People living in the most populous, low-income areas in New Jersey with the highest risk for opioid overdoses have less access to the potentially life-saving opioid reversal drug naloxone, according to a new study.
Researchers analyzed how a city’s population and affluence correlate with the availability of naloxone in retail pharmacies. Also known by the brand names Narcan and Evzio, naloxone reverses the effects of opioids on the central nervous system in an overdose. Unfortunately, it’s also expensive and difficult to obtain.
“This shows that New Jersey has naloxone ‘deserts’ where the medication is needed most.”
New Jersey’s opioid-related death rates are among the fastest growing in the nation, rising 29 percent from 1,376 deaths in 2016 to 1,969 deaths in 2017, according to the Centers for Disease Control and Prevention.
“Naloxone can be a life-saving drug in the hands of bystanders,” says Lewis Nelson, chair of the emergency medicine department at Rutgers New Jersey Medical School. “Although retail pharmacies in New Jersey are permitted to dispense naloxone without a prescription, not all do.”
The study, which appears in the Journal of Medical Toxicology, compared naloxone availability in 90 retail pharmacies in 10 New Jersey cities to median household income, population, and the prevalence of opioid-related hospital visits over a five-month period.
Naloxone was available in 60 percent to 70 percent of retail pharmacies in more affluent, lower-population communities, but was available in less than 25 percent of lower-income, high-population cities, the study shows.

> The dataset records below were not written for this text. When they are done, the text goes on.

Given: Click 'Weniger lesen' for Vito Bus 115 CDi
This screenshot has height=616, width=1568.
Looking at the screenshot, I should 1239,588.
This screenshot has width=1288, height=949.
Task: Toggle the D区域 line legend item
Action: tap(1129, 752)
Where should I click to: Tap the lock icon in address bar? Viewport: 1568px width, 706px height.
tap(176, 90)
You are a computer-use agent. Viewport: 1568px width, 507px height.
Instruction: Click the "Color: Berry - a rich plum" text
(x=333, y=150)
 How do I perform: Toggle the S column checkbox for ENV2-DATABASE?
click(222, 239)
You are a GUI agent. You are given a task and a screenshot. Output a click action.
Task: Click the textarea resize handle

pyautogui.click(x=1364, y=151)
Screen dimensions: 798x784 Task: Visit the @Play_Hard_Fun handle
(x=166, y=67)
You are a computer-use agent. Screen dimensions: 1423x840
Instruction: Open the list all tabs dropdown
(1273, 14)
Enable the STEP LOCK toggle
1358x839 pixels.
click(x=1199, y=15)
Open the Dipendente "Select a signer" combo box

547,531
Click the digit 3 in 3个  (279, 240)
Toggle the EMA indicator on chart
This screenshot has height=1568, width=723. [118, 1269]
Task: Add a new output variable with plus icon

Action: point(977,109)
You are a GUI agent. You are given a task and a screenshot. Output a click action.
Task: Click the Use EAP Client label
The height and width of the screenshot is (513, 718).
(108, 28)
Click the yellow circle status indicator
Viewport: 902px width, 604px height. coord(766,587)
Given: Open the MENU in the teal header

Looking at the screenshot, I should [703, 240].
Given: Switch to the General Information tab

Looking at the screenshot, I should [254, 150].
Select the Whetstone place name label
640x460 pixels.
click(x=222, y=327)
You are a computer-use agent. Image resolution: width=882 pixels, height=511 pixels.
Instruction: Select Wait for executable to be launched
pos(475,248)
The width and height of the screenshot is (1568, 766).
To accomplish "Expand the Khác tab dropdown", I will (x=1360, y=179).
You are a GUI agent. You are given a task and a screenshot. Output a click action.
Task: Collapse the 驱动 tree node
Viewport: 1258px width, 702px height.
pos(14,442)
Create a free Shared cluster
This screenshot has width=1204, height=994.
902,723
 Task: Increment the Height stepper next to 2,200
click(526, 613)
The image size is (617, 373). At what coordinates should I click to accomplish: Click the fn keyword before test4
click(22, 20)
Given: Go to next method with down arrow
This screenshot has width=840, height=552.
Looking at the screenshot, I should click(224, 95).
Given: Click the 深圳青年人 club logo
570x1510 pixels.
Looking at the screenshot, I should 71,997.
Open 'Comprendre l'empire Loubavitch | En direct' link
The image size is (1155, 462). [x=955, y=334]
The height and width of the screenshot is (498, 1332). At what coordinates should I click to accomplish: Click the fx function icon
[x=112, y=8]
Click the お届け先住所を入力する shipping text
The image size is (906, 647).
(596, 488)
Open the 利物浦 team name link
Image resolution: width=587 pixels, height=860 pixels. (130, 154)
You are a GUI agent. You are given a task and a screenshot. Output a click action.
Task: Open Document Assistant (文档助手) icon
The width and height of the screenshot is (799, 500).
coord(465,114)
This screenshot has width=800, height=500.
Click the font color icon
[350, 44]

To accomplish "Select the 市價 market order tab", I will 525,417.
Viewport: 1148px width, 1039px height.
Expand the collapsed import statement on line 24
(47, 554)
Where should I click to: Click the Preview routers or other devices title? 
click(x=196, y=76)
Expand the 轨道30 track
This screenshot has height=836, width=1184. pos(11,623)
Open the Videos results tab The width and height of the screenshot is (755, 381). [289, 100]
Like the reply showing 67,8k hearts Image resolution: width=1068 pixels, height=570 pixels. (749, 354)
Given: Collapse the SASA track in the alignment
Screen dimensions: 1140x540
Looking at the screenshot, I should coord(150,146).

“These cities with limited naloxone access also have the most severe opioid-related public health concerns,” says lead author Kevin Lozo, a medical student at Rutgers New Jersey Medical School. “This shows that New Jersey has naloxone ‘deserts’ where the medication is needed most.”
Two possible explanations may account for the disparities: lack of insurance and types of retail pharmacies in low-income areas, Lozo says. “Cities with an underinsured population do not create demand for pharmacies to stock naloxone, which can cost up to thousands of dollars.”
Also, pharmacy retail chains CVS and Walgreens have committed to stocking naloxone in their stores, but few of them are located in low-income cities.
“We found that 75 percent of the CVS and Walgreens stores surveyed had naloxone available versus only 14 percent of other retailers,” says Diane Calello, executive and medical director of New Jersey Poison Control based at the medical school and senior author of the study.
“This study demonstrates that there is much more to be done to get naloxone into the hands of people who most need it.”